▶ REQUIREMENT: Return only those lines of the listing that hold the word "each".

▶ RECORDS:
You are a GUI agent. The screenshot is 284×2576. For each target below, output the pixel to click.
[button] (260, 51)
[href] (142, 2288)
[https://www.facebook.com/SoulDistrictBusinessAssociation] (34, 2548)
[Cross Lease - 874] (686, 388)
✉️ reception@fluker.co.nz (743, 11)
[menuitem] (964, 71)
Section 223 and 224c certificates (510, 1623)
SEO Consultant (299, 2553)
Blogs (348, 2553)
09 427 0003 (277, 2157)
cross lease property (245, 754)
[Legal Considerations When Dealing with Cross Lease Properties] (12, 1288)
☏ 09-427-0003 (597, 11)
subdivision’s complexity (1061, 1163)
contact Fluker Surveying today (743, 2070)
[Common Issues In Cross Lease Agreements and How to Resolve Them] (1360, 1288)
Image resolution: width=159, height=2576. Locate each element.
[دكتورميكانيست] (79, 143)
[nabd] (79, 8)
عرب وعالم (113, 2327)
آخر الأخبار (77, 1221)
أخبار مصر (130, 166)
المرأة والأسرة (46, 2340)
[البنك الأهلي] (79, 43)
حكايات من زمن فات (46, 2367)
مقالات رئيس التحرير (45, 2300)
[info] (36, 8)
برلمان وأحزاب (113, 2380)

▶ SOLUTION TO THE PROBLEM:
You are a GUI agent. The screenshot is 284×2576. For each target below, output the pixel to click.
Image resolution: width=159, height=2576. Locate each element.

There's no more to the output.